Work required » Transcribe the line that contains "You are a computer-use agent. Image" and every line after it to the end of the records, exactly and nothing else. Skip the pictures.

[Source data]
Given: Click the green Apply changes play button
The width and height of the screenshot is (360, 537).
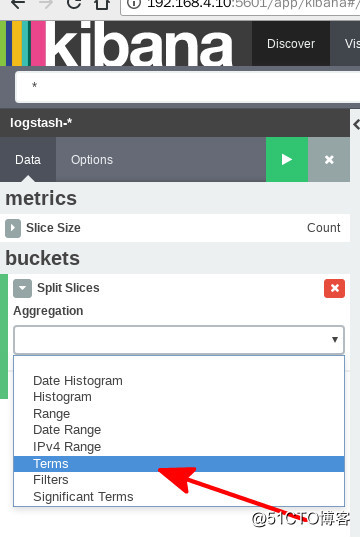Looking at the screenshot, I should coord(287,160).
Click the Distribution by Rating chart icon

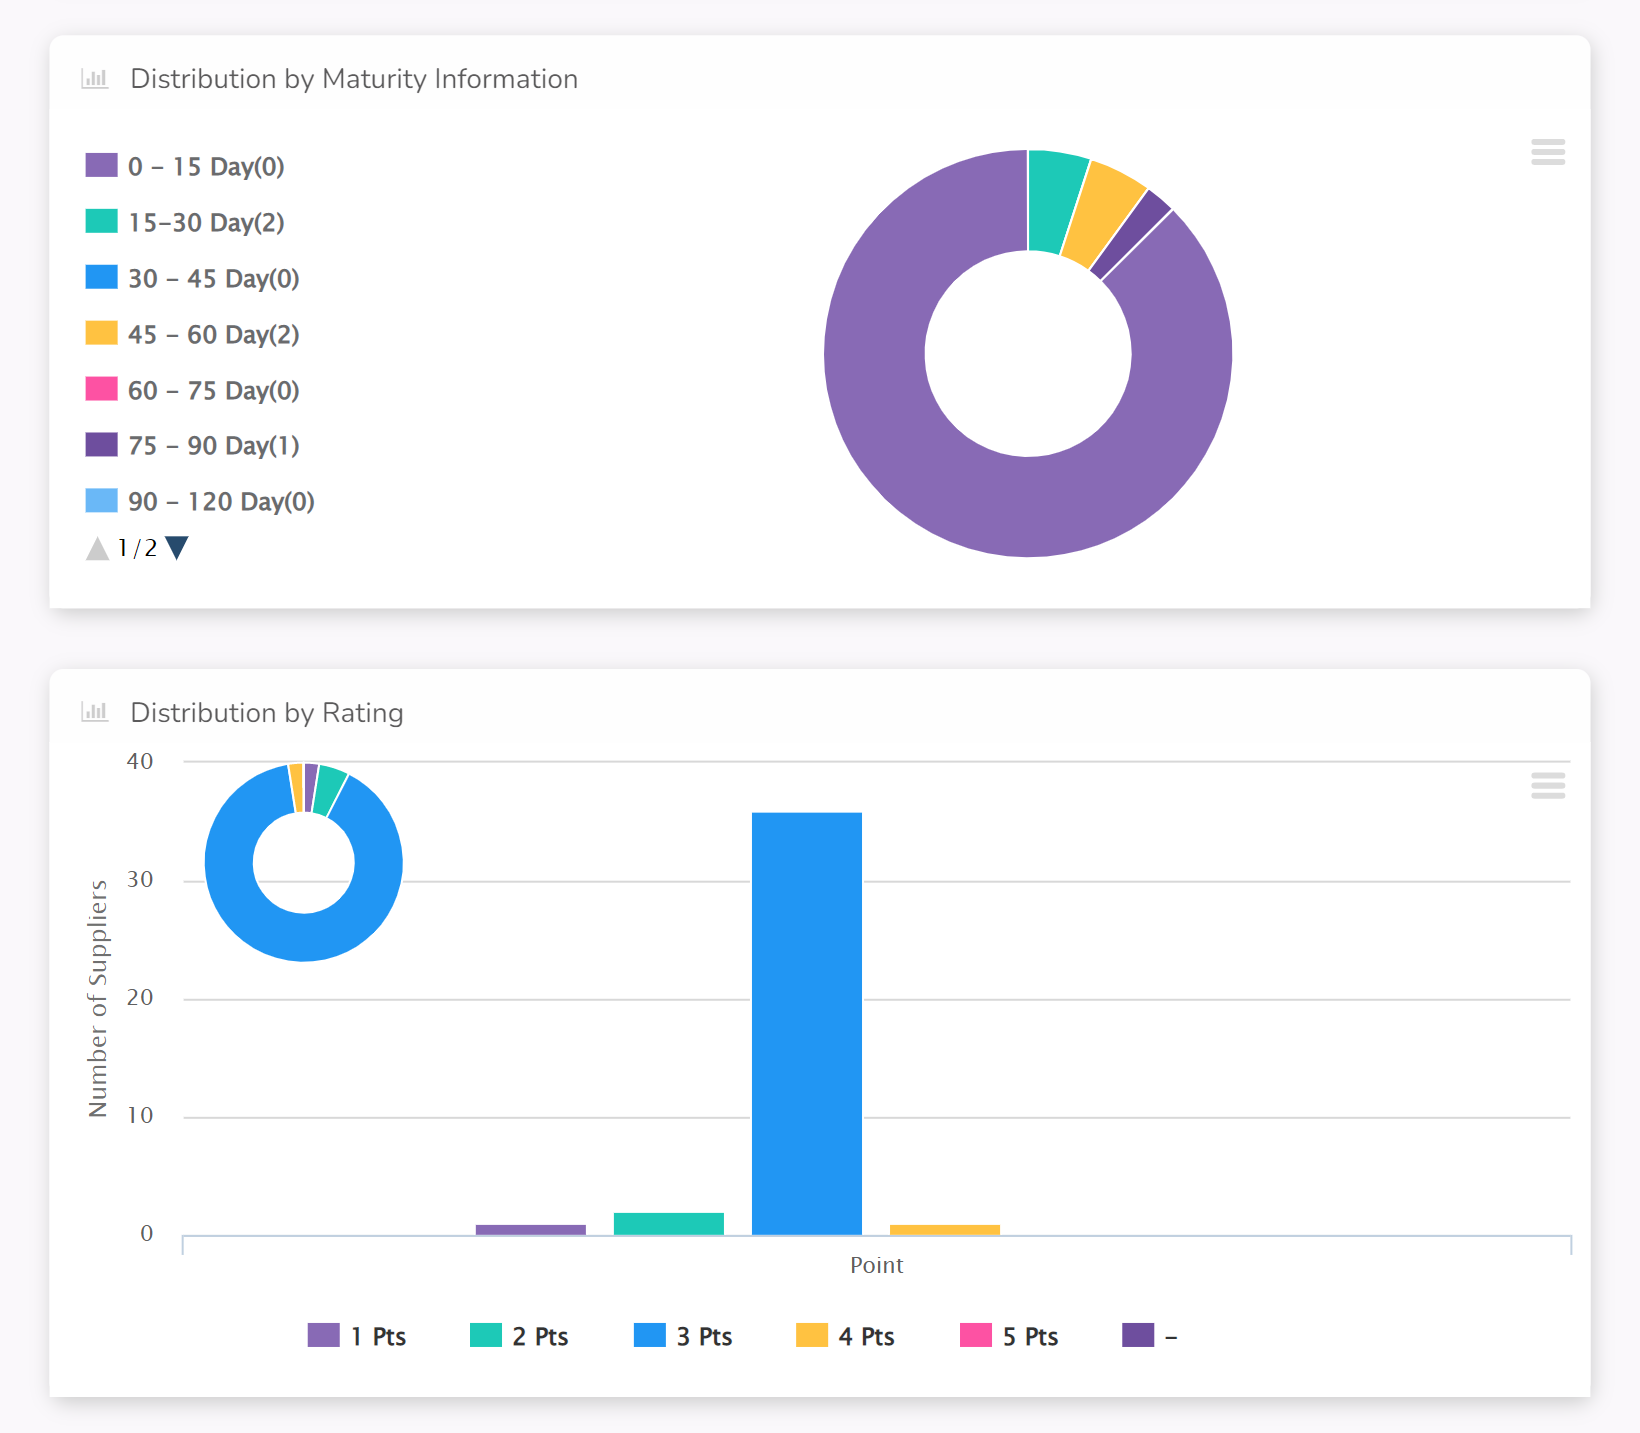point(95,712)
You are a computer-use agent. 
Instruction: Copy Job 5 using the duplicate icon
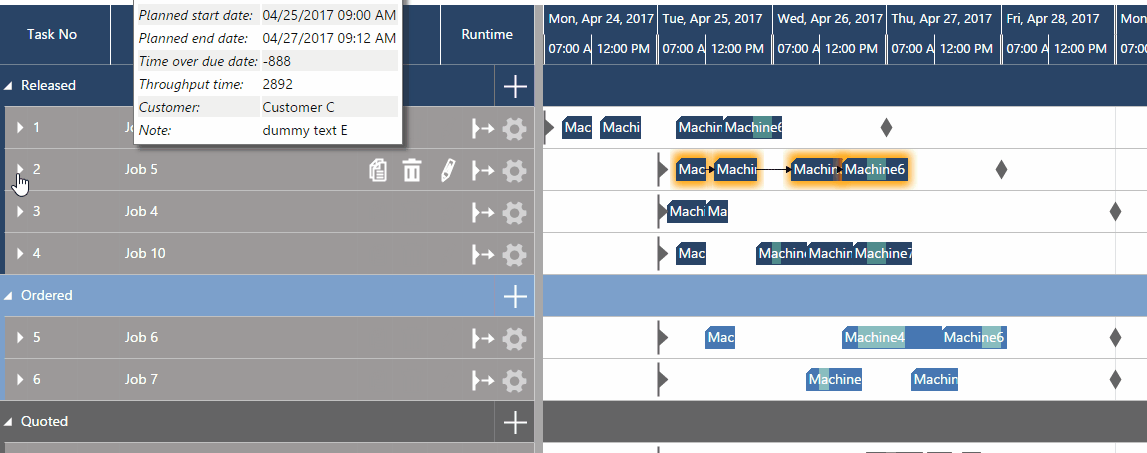click(377, 171)
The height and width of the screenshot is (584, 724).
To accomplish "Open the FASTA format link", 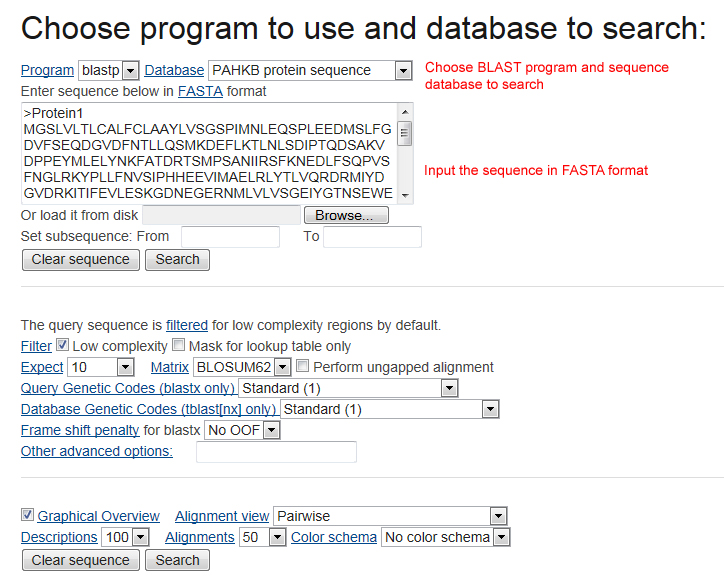I will point(200,92).
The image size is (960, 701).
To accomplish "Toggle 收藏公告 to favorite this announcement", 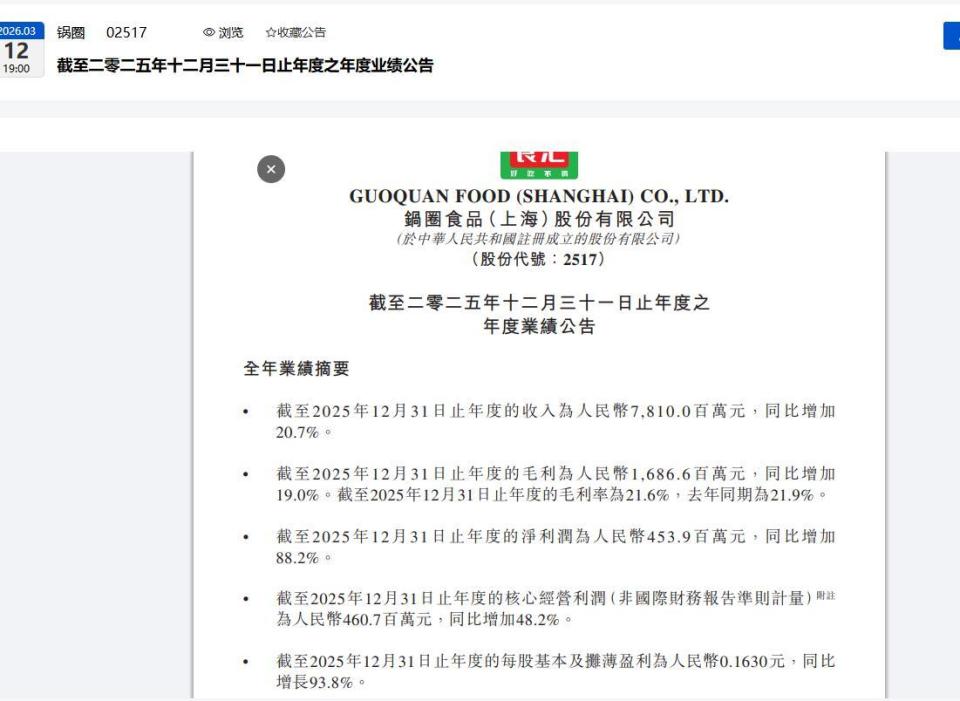I will pyautogui.click(x=297, y=32).
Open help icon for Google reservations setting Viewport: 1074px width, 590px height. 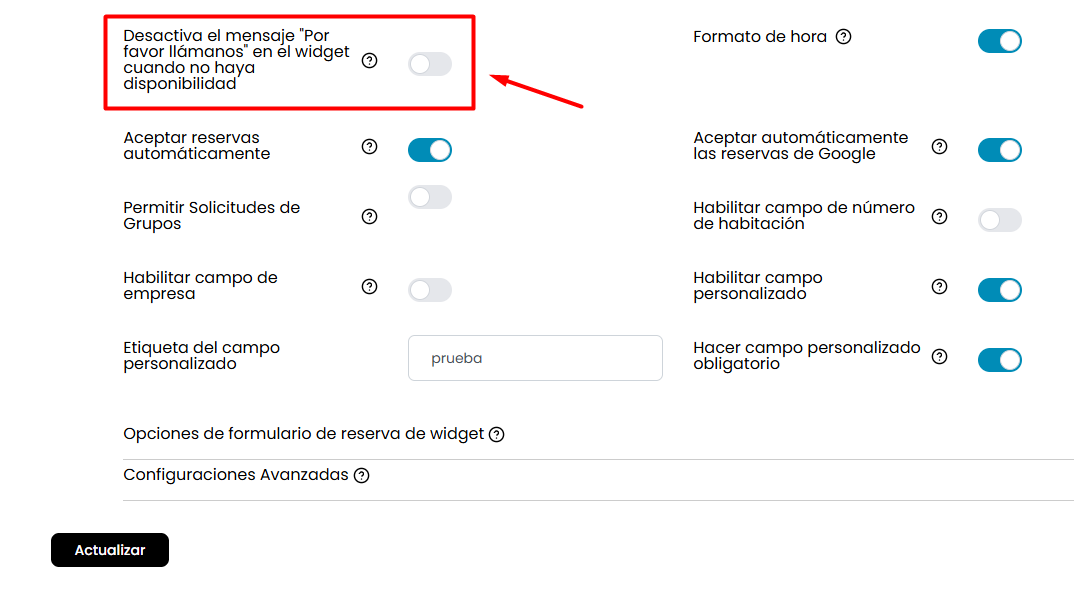[939, 147]
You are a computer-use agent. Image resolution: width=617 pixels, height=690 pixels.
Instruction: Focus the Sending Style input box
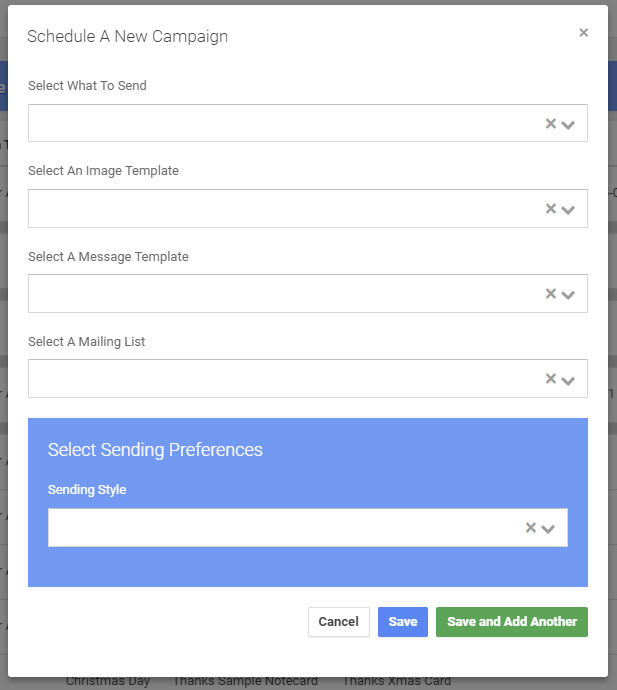(x=280, y=528)

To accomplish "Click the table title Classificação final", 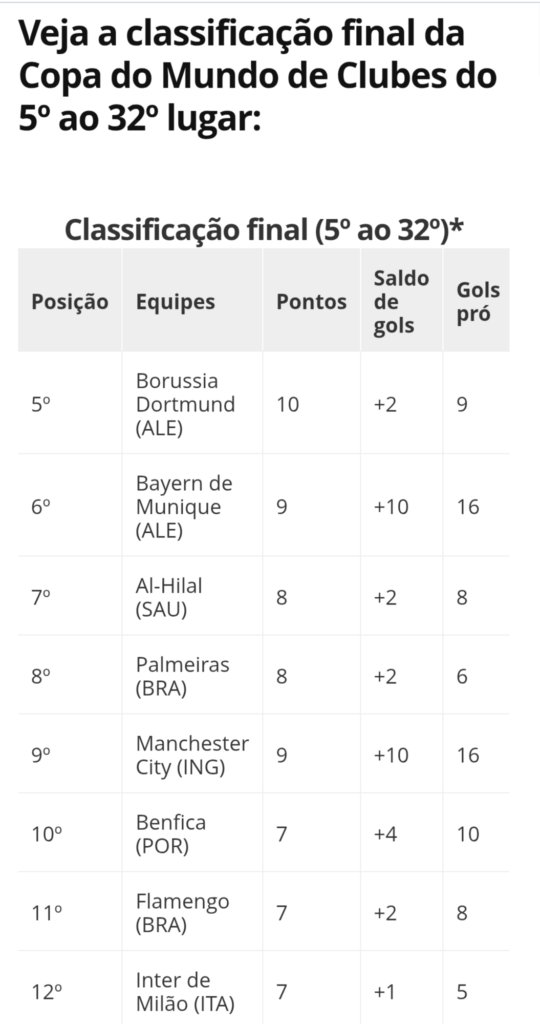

Expected answer »
You are a computer-use agent. Image resolution: width=617 pixels, height=690 pixels.
Instruction: Focus the Sending Style input box
(x=280, y=528)

To accomplish "Click the table title Classificação final", 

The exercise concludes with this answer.